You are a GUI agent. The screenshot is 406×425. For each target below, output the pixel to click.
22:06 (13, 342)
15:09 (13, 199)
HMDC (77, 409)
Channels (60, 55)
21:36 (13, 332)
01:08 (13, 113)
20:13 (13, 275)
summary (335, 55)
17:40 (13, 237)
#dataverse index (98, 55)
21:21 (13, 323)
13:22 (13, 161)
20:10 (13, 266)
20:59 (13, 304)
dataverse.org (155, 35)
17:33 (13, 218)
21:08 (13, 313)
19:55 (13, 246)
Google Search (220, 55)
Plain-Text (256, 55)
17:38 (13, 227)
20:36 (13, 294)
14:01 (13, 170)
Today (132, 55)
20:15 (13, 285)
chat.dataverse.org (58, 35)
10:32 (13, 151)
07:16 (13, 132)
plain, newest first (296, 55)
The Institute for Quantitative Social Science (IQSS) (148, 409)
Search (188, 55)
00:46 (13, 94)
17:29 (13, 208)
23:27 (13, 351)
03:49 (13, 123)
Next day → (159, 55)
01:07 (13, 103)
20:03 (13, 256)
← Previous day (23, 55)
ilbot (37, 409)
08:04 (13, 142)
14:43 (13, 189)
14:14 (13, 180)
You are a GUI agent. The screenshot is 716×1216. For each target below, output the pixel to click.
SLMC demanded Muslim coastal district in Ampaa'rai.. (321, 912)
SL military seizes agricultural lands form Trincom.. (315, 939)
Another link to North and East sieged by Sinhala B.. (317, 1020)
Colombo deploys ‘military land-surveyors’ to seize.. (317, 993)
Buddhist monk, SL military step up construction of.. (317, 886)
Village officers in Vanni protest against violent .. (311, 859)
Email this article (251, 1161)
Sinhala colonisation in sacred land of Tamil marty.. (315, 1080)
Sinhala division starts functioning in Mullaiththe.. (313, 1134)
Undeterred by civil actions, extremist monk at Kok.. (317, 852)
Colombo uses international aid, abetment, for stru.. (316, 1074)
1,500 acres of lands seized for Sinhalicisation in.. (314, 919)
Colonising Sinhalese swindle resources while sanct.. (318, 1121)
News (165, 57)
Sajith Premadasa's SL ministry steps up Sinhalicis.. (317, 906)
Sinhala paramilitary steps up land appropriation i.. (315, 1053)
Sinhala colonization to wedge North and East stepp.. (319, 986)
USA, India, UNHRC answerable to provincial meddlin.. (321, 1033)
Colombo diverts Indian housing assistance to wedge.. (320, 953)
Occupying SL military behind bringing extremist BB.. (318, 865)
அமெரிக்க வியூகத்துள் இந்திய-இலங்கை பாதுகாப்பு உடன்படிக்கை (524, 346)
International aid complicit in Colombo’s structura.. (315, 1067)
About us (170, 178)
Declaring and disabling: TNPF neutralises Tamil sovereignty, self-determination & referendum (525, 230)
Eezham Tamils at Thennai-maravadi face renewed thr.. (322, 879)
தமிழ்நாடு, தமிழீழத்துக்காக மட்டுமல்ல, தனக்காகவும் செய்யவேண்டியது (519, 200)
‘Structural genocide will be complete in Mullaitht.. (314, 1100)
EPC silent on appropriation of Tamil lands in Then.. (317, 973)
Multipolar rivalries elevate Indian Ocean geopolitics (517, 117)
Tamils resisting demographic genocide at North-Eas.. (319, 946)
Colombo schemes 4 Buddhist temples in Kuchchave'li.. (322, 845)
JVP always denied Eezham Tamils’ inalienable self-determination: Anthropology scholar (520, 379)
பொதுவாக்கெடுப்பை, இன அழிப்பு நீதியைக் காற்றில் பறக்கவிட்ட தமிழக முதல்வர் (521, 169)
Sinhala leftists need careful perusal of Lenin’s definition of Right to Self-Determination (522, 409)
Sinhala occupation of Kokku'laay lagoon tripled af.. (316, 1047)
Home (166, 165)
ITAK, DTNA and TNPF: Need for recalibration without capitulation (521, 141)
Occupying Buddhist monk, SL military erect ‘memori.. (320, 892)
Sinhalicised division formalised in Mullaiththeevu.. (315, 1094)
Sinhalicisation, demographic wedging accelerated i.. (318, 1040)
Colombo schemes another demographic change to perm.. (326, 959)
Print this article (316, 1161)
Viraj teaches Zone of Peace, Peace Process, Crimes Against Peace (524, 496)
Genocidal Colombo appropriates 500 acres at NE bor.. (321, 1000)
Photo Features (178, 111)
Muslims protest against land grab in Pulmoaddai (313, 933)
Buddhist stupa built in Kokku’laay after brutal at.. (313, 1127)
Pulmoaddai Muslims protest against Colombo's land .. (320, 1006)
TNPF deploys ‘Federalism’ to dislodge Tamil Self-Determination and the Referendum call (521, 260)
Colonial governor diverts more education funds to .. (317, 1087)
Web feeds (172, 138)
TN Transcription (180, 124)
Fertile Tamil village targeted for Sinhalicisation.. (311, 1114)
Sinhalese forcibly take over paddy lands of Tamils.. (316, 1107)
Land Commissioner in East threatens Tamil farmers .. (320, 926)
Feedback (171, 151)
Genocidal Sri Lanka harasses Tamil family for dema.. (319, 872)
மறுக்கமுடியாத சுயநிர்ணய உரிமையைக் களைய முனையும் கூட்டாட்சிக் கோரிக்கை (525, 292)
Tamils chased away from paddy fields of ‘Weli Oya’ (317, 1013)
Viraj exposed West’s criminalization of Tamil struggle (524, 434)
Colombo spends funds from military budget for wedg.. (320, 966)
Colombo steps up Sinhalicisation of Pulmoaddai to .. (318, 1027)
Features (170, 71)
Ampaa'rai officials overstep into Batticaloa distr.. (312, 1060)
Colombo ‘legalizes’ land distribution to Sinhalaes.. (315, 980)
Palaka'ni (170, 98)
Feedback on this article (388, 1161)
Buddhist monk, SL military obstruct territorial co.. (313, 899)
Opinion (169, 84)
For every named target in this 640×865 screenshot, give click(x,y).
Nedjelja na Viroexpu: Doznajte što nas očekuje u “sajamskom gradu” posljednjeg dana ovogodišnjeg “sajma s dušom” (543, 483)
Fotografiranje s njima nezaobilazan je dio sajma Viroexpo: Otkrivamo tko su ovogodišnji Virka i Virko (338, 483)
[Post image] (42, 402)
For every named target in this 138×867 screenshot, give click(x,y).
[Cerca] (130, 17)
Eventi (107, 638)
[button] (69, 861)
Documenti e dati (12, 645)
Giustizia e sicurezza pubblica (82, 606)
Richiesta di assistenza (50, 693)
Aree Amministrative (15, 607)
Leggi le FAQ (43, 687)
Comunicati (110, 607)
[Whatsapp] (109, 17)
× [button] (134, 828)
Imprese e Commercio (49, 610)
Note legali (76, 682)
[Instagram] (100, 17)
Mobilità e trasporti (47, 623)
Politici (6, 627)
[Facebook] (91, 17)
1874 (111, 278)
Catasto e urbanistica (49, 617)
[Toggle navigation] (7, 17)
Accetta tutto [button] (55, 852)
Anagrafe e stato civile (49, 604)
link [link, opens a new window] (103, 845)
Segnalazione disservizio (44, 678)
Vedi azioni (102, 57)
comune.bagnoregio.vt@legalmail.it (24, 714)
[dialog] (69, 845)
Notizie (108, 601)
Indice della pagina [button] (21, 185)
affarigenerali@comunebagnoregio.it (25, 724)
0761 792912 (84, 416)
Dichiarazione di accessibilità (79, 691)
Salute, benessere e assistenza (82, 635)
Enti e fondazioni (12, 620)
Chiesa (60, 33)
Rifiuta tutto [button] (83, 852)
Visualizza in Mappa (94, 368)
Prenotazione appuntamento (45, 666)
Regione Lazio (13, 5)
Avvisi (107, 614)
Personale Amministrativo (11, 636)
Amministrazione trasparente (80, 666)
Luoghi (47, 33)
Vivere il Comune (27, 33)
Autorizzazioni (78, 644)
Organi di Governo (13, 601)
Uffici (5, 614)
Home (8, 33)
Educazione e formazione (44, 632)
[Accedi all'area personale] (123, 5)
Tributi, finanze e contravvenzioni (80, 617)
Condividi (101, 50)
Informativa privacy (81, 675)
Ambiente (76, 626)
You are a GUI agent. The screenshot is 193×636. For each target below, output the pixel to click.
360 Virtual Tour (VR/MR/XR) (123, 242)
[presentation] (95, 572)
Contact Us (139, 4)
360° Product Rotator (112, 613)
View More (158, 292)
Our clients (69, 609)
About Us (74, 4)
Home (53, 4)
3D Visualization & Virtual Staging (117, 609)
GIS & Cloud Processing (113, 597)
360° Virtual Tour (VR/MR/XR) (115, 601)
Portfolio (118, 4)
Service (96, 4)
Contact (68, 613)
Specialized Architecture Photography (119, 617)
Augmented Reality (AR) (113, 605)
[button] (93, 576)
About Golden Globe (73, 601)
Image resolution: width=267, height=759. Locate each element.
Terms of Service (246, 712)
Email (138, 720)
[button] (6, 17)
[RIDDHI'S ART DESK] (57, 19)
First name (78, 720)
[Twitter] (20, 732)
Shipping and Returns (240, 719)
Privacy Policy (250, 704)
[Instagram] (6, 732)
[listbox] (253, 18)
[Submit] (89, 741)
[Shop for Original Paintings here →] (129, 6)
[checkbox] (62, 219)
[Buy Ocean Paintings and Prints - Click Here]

= Task requirements =
Rewrite everything from the line containing "[checkbox] (62, 219)" down to the end of the data, replacing "Ocean" with "Sea" and changing nothing else.

= Result of the exercise =
[checkbox] (62, 219)
[Buy Sea Paintings and Prints - Click Here]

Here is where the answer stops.